──────── EXCERPTED RECORDS ────────

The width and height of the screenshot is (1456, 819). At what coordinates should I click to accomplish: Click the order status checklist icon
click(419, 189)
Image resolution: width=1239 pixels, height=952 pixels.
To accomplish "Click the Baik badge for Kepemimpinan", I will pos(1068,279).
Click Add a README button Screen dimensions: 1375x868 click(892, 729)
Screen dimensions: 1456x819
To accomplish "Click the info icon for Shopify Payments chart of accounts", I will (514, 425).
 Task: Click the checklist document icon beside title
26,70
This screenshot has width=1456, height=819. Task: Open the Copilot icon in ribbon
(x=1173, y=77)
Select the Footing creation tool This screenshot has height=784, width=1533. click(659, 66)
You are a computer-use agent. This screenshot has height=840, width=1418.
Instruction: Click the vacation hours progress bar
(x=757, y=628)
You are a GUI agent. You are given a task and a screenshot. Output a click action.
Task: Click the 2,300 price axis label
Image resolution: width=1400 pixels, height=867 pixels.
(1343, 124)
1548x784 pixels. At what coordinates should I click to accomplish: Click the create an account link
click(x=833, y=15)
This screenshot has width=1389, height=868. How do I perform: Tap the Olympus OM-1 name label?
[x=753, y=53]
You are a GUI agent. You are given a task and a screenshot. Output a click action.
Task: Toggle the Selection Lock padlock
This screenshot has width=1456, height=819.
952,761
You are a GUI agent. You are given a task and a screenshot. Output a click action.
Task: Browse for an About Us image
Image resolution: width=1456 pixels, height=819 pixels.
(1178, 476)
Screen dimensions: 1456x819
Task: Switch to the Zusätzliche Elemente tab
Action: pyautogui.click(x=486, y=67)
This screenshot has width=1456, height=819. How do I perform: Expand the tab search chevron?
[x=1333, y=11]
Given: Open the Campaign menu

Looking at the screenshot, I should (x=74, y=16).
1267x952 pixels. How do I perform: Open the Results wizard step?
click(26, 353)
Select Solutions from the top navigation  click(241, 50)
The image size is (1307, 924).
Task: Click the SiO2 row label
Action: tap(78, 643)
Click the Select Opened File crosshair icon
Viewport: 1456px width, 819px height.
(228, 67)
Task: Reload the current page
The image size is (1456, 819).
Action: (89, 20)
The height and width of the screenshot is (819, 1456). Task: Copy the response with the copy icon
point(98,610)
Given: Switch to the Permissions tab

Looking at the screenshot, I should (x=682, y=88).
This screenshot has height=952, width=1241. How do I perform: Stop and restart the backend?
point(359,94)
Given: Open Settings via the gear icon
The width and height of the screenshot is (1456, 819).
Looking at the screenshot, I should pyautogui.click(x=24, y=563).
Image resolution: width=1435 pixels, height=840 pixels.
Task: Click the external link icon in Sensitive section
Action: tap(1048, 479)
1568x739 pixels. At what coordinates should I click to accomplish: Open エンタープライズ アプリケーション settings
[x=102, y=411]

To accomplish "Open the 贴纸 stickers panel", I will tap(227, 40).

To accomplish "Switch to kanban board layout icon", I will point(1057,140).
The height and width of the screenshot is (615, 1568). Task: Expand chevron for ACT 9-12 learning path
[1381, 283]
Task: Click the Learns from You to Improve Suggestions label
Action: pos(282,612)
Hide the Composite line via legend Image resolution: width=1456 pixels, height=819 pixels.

────────

> [EXERCISE] Top to bottom, set down the entries above word for word.

> [TASK ANSWER]
The width and height of the screenshot is (1456, 819). At what coordinates should I click to accomplish: Click the order status checklist icon
click(419, 189)
Image resolution: width=1239 pixels, height=952 pixels.
To accomplish "Click the Baik badge for Kepemimpinan", I will pos(1068,279).
Click Add a README button Screen dimensions: 1375x868 click(892, 729)
Screen dimensions: 1456x819
To accomplish "Click the info icon for Shopify Payments chart of accounts", I will (514, 425).
 Task: Click the checklist document icon beside title
26,70
This screenshot has width=1456, height=819. Task: Open the Copilot icon in ribbon
(x=1173, y=77)
Select the Footing creation tool This screenshot has height=784, width=1533. click(659, 66)
You are a computer-use agent. This screenshot has height=840, width=1418.
Instruction: Click the vacation hours progress bar
(x=757, y=628)
You are a GUI agent. You are given a task and a screenshot. Output a click action.
Task: Click the 2,300 price axis label
Image resolution: width=1400 pixels, height=867 pixels.
(1343, 124)
1548x784 pixels. At what coordinates should I click to accomplish: Click the create an account link
click(x=833, y=15)
This screenshot has width=1389, height=868. How do I perform: Tap the Olympus OM-1 name label?
[x=753, y=53]
You are a GUI agent. You are given a task and a screenshot. Output a click action.
Task: Toggle the Selection Lock padlock
This screenshot has width=1456, height=819.
952,761
You are a GUI agent. You are given a task and a screenshot. Output a click action.
Task: Browse for an About Us image
Image resolution: width=1456 pixels, height=819 pixels.
(1178, 476)
Screen dimensions: 1456x819
Task: Switch to the Zusätzliche Elemente tab
Action: pyautogui.click(x=486, y=67)
This screenshot has width=1456, height=819. How do I perform: Expand the tab search chevron?
[x=1333, y=11]
Given: Open the Campaign menu

Looking at the screenshot, I should (x=74, y=16).
1267x952 pixels. How do I perform: Open the Results wizard step?
click(26, 353)
Select Solutions from the top navigation  click(241, 50)
The image size is (1307, 924).
Task: Click the SiO2 row label
Action: tap(78, 643)
Click the Select Opened File crosshair icon
Viewport: 1456px width, 819px height.
(228, 67)
Task: Reload the current page
The image size is (1456, 819).
Action: (89, 20)
The height and width of the screenshot is (819, 1456). Task: Copy the response with the copy icon
point(98,610)
Given: Switch to the Permissions tab

Looking at the screenshot, I should (x=682, y=88).
This screenshot has height=952, width=1241. How do I perform: Stop and restart the backend?
point(359,94)
Given: Open Settings via the gear icon
The width and height of the screenshot is (1456, 819).
Looking at the screenshot, I should pyautogui.click(x=24, y=563).
Image resolution: width=1435 pixels, height=840 pixels.
Task: Click the external link icon in Sensitive section
Action: tap(1048, 479)
1568x739 pixels. At what coordinates should I click to accomplish: Open エンタープライズ アプリケーション settings
[x=102, y=411]

To accomplish "Open the 贴纸 stickers panel", I will tap(227, 40).

To accomplish "Switch to kanban board layout icon", I will point(1057,140).
The height and width of the screenshot is (615, 1568). Task: Expand chevron for ACT 9-12 learning path
[1381, 283]
Task: Click the Learns from You to Improve Suggestions label
Action: pos(282,612)
Hide the Composite line via legend Image resolution: width=1456 pixels, height=819 pixels.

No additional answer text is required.